For years, we have been dreaming about the world where humans can actually talk to machines. Where everything can get easily done by the intelligent voice recognition systems. And now, we are moving closer towards fulfilling those dreams. Speech recognition has now invaded our lives. We have it in our phones (Siri, Google Now), our computers (Cortana) and even in our homes (Alexa). But they are still not as good as the chatbots even though they have a lot more potential than the bots. If you want to perform a task, you are still required to talk to a chatbot but in voice-recognition, you can do whatever you want to with your hands and control your intelligent assistants at the same time.
Speech Recognition has always been around us. We have been using it since the 80’s in form of answer machines where they would tell you that the person is unreachable but you can still leave a message. So, why now it’s becoming famous and hitting the mainstream? Because now, Deep Learning is advanced enough to get integrated with the voice-recognition systems. It’s been a really long time since Andreas Stolcke predicted that speech recognition is commercially most promising applications of natural language technology.

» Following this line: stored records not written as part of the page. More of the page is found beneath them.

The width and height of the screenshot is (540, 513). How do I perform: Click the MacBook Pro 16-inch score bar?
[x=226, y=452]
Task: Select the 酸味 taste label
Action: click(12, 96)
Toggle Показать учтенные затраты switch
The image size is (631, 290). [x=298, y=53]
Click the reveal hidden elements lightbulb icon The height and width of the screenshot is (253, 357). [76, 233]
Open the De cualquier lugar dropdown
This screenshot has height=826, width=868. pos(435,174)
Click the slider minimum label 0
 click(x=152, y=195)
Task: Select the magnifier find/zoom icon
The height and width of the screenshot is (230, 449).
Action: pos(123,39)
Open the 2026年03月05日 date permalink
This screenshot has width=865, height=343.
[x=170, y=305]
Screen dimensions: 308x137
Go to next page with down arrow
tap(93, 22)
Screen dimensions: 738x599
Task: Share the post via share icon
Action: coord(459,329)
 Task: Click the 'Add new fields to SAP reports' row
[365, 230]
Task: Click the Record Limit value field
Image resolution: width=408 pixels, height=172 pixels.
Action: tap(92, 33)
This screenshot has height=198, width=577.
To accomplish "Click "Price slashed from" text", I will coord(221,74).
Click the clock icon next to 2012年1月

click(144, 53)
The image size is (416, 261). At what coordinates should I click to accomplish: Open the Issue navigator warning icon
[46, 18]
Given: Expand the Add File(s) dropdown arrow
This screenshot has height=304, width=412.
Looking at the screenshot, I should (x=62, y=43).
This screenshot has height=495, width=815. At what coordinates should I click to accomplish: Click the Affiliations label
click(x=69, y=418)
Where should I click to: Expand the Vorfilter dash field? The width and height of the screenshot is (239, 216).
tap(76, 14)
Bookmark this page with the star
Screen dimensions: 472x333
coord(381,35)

Microsoft's Artificial Intelligence and Research Unit is known for its tremendous contribution in the field of AI. Last year, a paper was published by them that clearly stated that their system's accuracy has finally surpassed IBM’s Watson. The NIST 2000 test set, famous for pointing out human errors showed that Microsoft’s conversational recognition system defeated IBM’s Watson 0.4 percent.
Speech recognition with Deep Learning is a lot more different than this but it gives a rough idea of how it works. From turning sounds into bits, processing sampled sound data and recognizing characters from short sounds, Deep Learning covers it all. Developers who work on these systems usually feed all the sample data in a specific accent. So, if you say “hullo” instead of “hello”, it will mean nothing to the system. We can overcome this problem by feeding the machine sample sounds of every accent. The input to the neural networks is 20-millisecond audio chunks and for each sound slice it will dig deep into the system and trigger the valid response matching the intent.
Just like chatbots, Intelligent Voice Recognition works on data. The accuracy of Speech Recognition solely depends on the provided data and it will get more efficient in time if we keep feeding it the required sound data. We call it “virtuous cycle of AI”. As more people use these voice-recognition systems, more data is gathered; making it more efficient and the algorithms will perform more efficiently as well.